(Collected data)
>>>

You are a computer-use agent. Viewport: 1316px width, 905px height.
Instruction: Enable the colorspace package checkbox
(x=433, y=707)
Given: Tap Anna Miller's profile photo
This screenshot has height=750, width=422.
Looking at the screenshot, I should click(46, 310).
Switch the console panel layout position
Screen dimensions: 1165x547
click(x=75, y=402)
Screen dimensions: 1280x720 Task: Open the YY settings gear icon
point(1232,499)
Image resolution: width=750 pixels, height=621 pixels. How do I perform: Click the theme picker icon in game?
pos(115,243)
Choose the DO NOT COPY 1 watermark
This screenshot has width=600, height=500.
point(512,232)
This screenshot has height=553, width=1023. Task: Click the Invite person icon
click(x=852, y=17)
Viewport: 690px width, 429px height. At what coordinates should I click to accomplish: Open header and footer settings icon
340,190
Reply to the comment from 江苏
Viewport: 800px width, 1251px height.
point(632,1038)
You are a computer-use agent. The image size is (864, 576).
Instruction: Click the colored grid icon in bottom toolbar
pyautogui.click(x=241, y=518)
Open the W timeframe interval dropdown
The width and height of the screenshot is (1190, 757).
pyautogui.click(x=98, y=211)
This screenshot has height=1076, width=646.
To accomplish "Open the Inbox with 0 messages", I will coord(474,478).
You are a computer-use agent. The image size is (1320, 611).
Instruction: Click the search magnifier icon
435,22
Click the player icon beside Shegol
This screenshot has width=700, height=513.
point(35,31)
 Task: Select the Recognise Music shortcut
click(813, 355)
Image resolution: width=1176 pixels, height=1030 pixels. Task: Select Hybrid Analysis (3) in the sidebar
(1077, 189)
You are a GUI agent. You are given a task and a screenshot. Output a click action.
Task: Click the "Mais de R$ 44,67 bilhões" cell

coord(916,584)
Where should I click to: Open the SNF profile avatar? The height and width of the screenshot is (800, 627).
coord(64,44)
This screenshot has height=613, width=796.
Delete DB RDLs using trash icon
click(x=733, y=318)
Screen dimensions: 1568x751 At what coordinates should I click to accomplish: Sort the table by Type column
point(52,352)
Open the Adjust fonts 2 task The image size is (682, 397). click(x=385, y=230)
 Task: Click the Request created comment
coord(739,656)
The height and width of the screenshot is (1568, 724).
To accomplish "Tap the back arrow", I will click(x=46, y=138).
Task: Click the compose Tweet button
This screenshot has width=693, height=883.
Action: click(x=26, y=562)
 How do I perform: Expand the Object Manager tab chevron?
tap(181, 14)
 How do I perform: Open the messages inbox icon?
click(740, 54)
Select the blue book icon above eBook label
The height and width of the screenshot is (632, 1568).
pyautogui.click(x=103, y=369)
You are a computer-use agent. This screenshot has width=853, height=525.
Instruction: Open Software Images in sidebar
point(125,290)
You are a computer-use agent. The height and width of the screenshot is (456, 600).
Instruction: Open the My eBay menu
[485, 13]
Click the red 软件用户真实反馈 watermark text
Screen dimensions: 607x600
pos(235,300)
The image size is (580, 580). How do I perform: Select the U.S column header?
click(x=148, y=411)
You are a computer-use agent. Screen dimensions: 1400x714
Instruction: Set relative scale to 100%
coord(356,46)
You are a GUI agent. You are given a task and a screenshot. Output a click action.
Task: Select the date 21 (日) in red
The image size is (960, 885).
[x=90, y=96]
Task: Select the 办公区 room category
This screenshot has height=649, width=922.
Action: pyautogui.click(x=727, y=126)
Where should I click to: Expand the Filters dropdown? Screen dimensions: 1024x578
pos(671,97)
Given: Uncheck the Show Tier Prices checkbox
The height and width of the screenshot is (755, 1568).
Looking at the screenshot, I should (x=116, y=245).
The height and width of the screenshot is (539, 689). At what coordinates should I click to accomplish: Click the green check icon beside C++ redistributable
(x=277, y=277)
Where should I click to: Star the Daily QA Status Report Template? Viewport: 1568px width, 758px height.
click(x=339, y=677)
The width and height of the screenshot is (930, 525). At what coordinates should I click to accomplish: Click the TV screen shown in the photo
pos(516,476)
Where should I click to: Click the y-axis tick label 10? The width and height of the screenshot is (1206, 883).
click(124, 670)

<<<

Find the word "will" in the data and copy out each line where it turns up.

To accomplish "Open the Inbox with 0 messages", I will coord(474,478).
To accomplish "Tap the back arrow", I will click(x=46, y=138).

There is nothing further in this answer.